Yea you caught me, it was a plot line from Succession Season 2.
Ok, how about, work place harassment?
Your ex-boss went out of line, HR was involved, and he said:
I’m sorry you felt that way.
You go ‘that’s not an apology, fucker’.
And he said: I don’t claim to be the best apologiser or the most authentic apologiser in the company, but this is my way of apologising. This is my way of respecting the apology culture.
Say it with me together:
Then don’t call it an apology.
It’s fine to use other people’s culture when you want to attract attention and business, but when it comes to accepting responsibility and accountability, we hide behind ‘my way of doing things’?
Come on.
So yes, I’m the contrarian saying authenticity matters.
Because it’s also history, context, culture.
This is why Italians get upset when we break spaghetti in half, right?
We’re not breaking the pasta, we’re breaking your memory of your grandma.
Also, it’s about having standard.
Sure, we can chew tea leaves in our mouth, gargle water, and call it ‘tea’.
Hop like a kangaroo and call it ‘breakdancing’.
Give the toddler a phone and call it ‘parenting’.
It’s a slippery slope, because what’s next, train that doesn’t arrive on time, police that doesn’t pass drug test, buildings with only one functional elevator?
Perhaps the word itself is wrong.
Instead of ‘authentic’ we should say ‘genuine’.
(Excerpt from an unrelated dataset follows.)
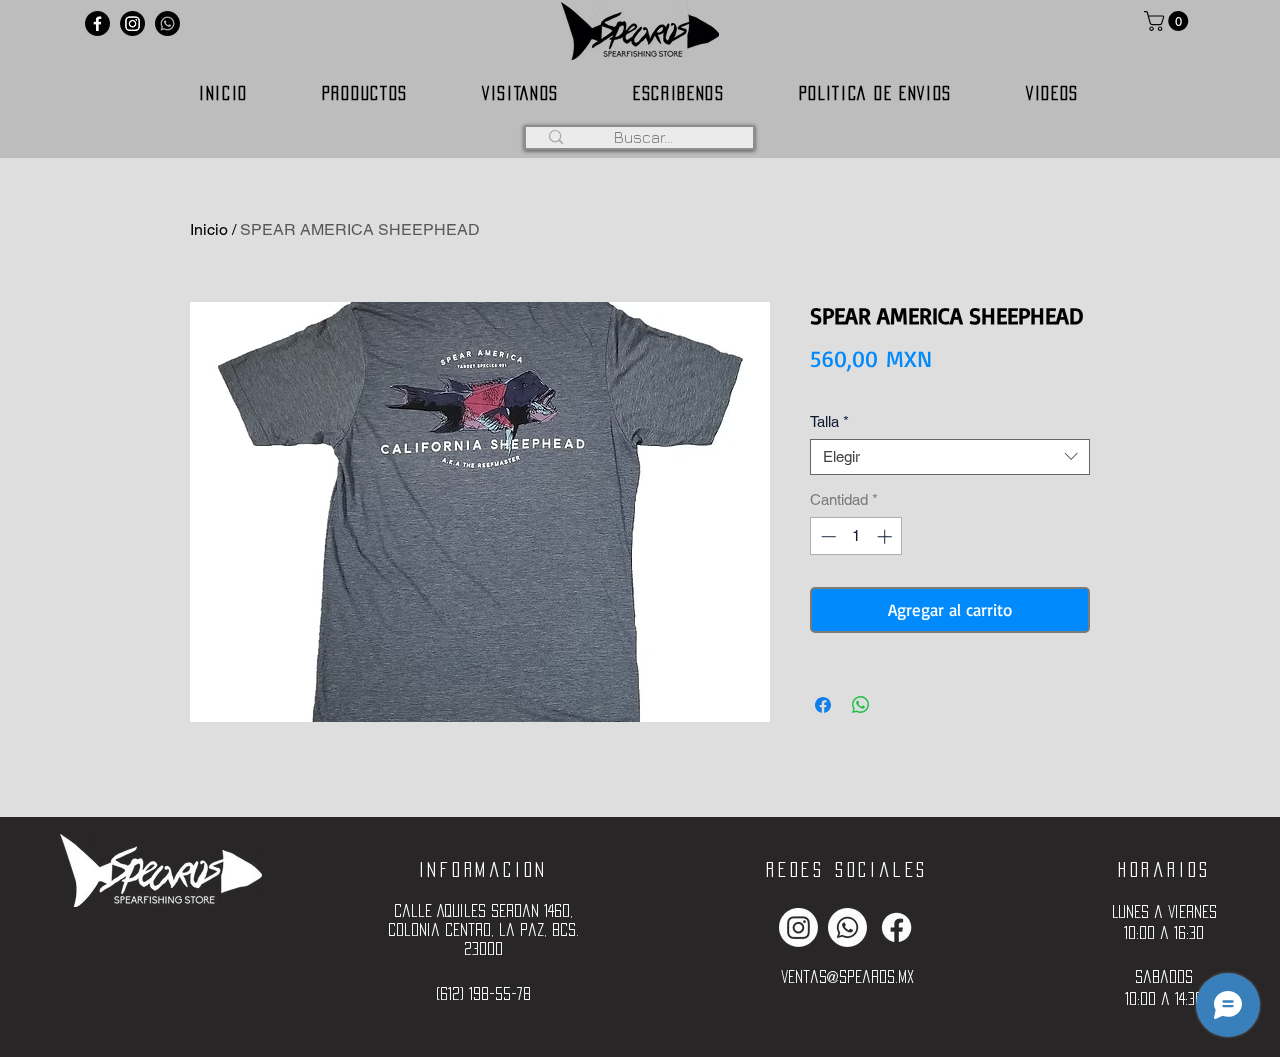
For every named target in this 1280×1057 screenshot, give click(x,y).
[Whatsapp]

Authenticity is an old man going through your Rolex watch and diamond ring.
Genuineness is the twinkle in the eyes that goes along with the smile.
And sure there’s the situation where people suck, even through they are genuine. Let’s save that for next time.
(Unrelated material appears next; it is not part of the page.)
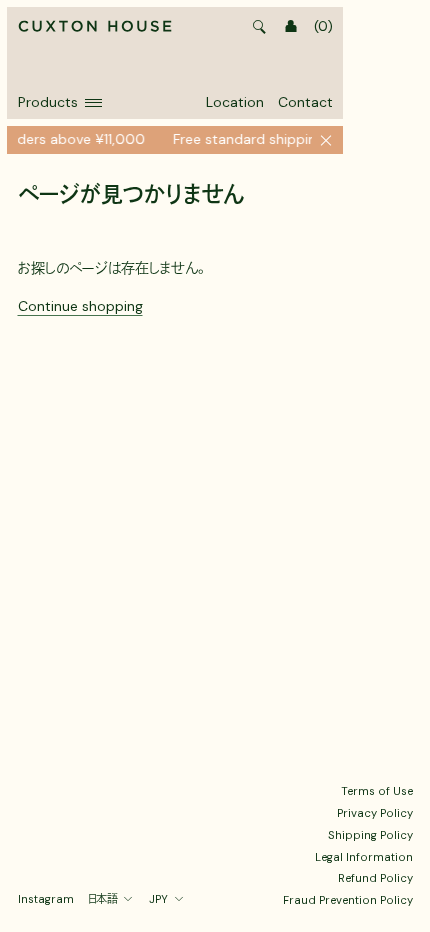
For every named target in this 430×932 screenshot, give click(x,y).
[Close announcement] (326, 140)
The answer to question no.2, for me, is that ‘Hot Bread’ in a clean modern design, does not feel genuine.
Perhaps instead of ‘authentic’ we meant ‘traditional’.
Tradition takes time.
Over time, fusion, new wave will translate over generation, and become the new voice of authenticity.
Like Chifa, the Chinese Peruvian culinary based on Cantonese elements fused with traditional Peruvian ingredients. Or Japanese curry.
Or simply Australian Chinese food.
I remember snickering at all the random lemon chicken, and Mongolian beef, and Sang Choi Baos, only to realise now it’s a dying tradition, childhood to millions.
After two years of visiting regional Chinese restaurants in Australia, my friend J Wong together with JK Lin had just released ‘Chopsticks or Fork’ a story cook book based on their famous TV show on ABC.
She’s promoting the book next week in Readings Emporium Tuesday, then Books for Cooks Thursday, which I power-brokered.
Tickets are limited. I’ll be there for the food.
If Hana’s godmother weren’t living the Sex and The City life, she’d be there too.